— Start of Document extract —
THE LEGEND OF LAMECH—HEBREW ETYMOLOGY.

(Vol. vii., p. 363.)

Etymologists are a race who frequently need to be drawn up with a somewhat tight rein. Our Celtic fellow-subjects will not, perhaps, be much gratified by Mr. Crossley's tracing the first indications of their paternal tongue to the family of Cain; and as every branch of that family was destroyed by the deluge, they may marvel what account he can give of its reconstruction amongst their forefathers. But as his manner of expressing himself may lead some of your readers to imagine that he is explaining Cain, Lamech, Adah, Zillah, from acknowledged Hebrew meanings of any parts of those words, it may be as well to warn them that the Hebrew gives no support to any one of his interpretations. If fancy be ductile enough to agree with him in seeing a representation of a human arm holding a sling with a stone in it in the Hebrew letter called lamed, there would still be a broad hiatus between such a concession, and the conclusion he seems to wish the reader to draw from it, viz. that the word lamed must have something to do with slinging, and that consequently lamed must be a slinger. The Hebrew scholar knows that lamed indisputably signifies to teach; and though perhaps he may not feel sure that the Hebrew consonant l obtained its name from any connexion with that primary meaning of the root lamed, he will not think it improbable that as the letter l, when prefixed to a noun or verb, teaches the reader the construction of the sentence, that may have been the reason for its being so named.
— End of Document extract —
### Exercise set
a) According to the note on the legend of Lamech, what does a Hebrew scholar know the word lamed signifies?
b) Condense the paragraph of the note on the legend of Lamech that begins "Etymologists are a race" into a short bulleted list.
— Start of Excerpted data —
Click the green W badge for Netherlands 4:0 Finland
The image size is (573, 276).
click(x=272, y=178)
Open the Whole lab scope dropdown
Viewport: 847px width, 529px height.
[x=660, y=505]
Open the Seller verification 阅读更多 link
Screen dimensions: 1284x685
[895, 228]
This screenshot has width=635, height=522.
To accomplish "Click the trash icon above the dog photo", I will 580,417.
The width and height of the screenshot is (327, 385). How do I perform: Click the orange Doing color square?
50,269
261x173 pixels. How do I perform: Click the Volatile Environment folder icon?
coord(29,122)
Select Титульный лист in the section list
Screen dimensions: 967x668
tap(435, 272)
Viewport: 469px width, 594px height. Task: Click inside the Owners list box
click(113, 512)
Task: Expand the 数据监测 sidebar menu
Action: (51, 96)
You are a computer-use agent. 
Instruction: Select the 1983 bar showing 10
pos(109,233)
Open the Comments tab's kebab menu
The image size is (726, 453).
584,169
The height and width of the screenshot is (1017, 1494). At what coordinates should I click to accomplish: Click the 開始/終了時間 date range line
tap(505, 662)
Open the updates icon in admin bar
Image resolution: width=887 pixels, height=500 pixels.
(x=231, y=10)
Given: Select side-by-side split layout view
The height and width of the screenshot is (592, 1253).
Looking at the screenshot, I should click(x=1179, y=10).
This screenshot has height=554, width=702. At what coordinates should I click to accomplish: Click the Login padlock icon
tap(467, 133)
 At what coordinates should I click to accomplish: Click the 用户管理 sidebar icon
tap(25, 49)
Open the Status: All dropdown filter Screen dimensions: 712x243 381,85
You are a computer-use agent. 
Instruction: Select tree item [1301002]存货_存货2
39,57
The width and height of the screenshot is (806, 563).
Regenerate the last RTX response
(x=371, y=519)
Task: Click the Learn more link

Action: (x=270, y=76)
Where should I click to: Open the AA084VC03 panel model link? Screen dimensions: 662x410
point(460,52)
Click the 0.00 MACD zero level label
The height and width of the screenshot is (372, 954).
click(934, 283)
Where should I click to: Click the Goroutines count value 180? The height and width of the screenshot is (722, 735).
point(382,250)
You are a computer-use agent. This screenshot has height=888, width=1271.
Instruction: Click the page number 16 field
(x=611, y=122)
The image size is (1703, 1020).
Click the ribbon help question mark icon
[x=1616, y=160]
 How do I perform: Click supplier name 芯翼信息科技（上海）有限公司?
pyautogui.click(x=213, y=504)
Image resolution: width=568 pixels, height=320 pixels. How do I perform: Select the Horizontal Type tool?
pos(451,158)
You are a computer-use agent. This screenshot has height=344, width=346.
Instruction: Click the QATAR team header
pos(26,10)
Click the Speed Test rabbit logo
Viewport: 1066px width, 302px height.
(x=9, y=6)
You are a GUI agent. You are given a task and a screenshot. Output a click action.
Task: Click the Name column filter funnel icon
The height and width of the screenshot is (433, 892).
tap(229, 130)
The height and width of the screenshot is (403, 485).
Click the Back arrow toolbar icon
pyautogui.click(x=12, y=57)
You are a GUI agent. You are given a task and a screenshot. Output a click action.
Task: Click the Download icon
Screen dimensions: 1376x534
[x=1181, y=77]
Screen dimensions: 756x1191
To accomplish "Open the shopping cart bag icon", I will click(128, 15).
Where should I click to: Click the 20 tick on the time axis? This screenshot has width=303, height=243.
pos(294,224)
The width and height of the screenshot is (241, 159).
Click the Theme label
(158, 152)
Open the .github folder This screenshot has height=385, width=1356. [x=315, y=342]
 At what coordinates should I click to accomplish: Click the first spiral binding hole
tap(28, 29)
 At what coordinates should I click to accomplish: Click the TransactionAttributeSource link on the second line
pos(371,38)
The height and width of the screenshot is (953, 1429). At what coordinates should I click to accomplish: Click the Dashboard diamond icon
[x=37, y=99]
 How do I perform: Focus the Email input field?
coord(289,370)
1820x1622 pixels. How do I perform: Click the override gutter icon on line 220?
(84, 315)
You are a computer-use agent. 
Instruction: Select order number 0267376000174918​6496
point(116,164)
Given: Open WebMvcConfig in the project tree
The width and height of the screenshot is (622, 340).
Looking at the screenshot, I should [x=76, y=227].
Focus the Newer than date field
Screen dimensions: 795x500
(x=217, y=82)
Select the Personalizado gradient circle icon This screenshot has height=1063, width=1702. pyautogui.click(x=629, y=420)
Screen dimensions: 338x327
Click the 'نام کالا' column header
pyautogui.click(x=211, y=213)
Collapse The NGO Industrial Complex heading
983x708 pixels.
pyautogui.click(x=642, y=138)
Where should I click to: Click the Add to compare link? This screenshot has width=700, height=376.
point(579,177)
— End of Excerpted data —
### Written responses
a) To teach.

b)
- Etymologists often need to be held in check.
- Celtic readers may not welcome Mr. Crossley tracing their ancestral language to Cain's family, which the deluge destroyed entirely.
- The Hebrew language supports none of his interpretations of Cain, Lamech, Adah and Zillah.
- Even if the letter lamed looked like an arm holding a sling with a stone, that would not show that the word means a slinger.
- Lamed plainly means "to teach."
- The letter l may have been so named because, when prefixed to a noun or verb, it teaches the reader how the sentence is built.